We report a case of mononeuritis multiplex due to AAT. Our patient presented with painful bilateral foot drop along with skin lesions. The clinical and electrophysiological features were suggestive of a mononeuritis multiplex since there was asymmetric involvement of multiple peripheral nerves. Skin rashes in mononeuritis multiplex are not rare, and the major differentials include collagen vascular diseases, systemic vasculitides, secondary antiphospholipid antibody syndrome, amyloidosis, sarcoidosis, lyme disease, leprosy and postviral syndromes.[4] Hepatitis B virus infection needs special mention since its long-term autoimmune manifestations like systemic lupus erythematosus, antiphospholipid syndrome, polyarteritis nodosa and rheumatoid arthritis can cause mononeutis multiplex with a skin rash.[5] However, hepatitis B serology was negative in our patient though he had an acute infection previously.

The rashes in our patient were purpuric, and he had severe thrombocytopenia. Detailed evaluation revealed markedly reduced megakaryocytes in the bone marrow with relatively normal erythroid and myeloid series. This hematological picture was consistent with what is described as AAT, as against ITP with similar peripheral blood picture, but normal or increased megakaryocytes in bone marrow.[12] The neuropathy in our patient was probably due to bleeding into the nerves as a result of thrombocytopenia. Similar neuropathy is well described in ITP, where the cause was histologically proven to be intraneural hematoma beneath the epineurium, in between the fascicles.[3] But there is hardly any report on neuropathy in amegakaryocytic thrombocytopenia till date.

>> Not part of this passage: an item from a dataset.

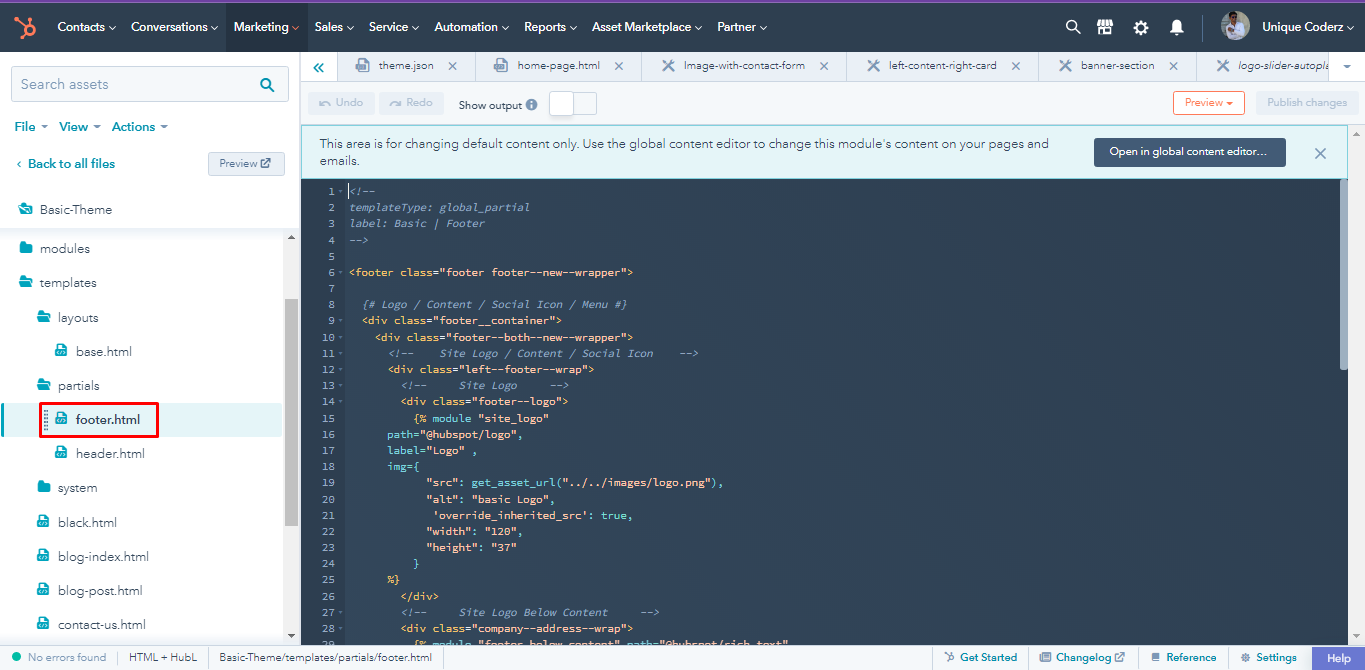Screen dimensions: 1365x670
Task: Close the theme.json tab
Action: tap(453, 66)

Acquired amegakaryocytic thrombocytopenia is a rare disease characterized by severe thrombocytopenia with a total absence or a selective decrease in bone marrow megakaryocytes.[12] It may be a primary disorder or may be seen in aplastic anemia, preleukemia, systemic lupus erythematosus, congenital rubella, dengue fever, ethanol abuse, nutritional B-12 deficiency, radioiodine therapy and thrombocytopenia-absent radius syndrome.[6] A variety of pathogenetic mechanisms were suggested, but an immune-mediated mechanism, due to an autoantibody that blocks the action of endogenous thrombopoietin on megakaryocytopoiesis, appears sensible, at least in a subset of patients.[2] The effectiveness of cyclosporine A in improving thrombocytopenia strongly suggests this mechanism.[7] Our patient also had at least a partial response to immunotherapy initially.

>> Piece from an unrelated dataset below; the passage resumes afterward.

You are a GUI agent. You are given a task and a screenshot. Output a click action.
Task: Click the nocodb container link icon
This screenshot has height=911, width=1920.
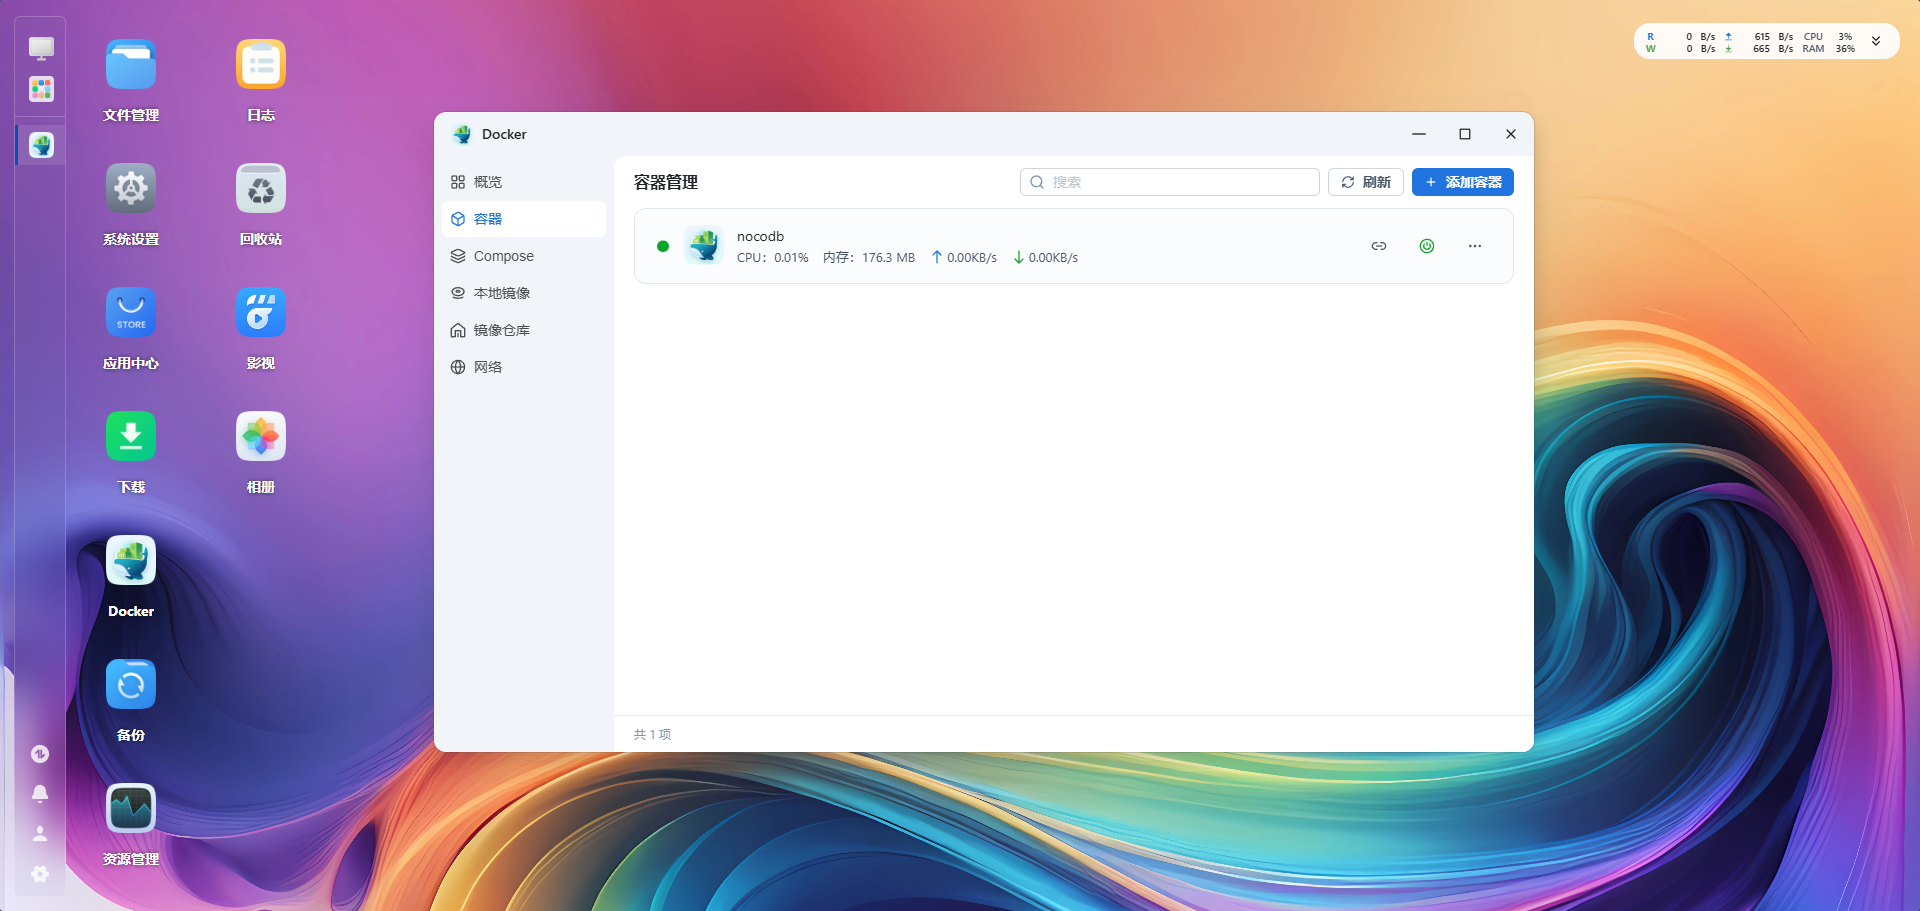click(x=1378, y=246)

The clinical course of AAT is unpredictable. While some patients remain clinically stable, others may progress to aplastic anemia or myelodysplastic syndrome.[126] A cyclical course has also been described,[8] and our patient appears to be in this category though the hematological picture during the initial episode is not clear. Documented normal hematological picture between the two episodes underscores this.

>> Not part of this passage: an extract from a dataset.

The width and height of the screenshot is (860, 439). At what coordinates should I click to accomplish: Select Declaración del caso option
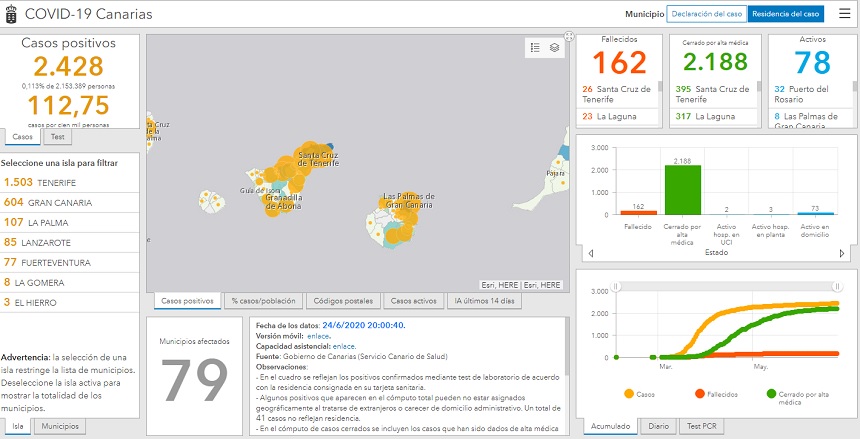(706, 14)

Congenital amegakaryocytic thrombocytopenia (CAT) is another related rare disease presenting with isolated thrombocytopenia in infancy, developing into pancytopenia in later childhood. As against the immune-mediated mechanism in AAT, defective surface expression of the thrombopoetin receptor c-mpl over hematopoietic progenitor cells due to c-mpl mutations could explain deficient amegakaryocytes in CAT.[9]

Various treatments have been tried in AAT, including corticosteroids, lithium carbonate, androgens, vincristine, folic acid, platelet and erythrocyte transfusions and plasma substitution. An occasional patient may respond well to an intravenous immunoglobulin or cyclosporin A.[7] But, the only real hope is bone-marrow transplantation using a human leukocyte antigen-matched donor.[12]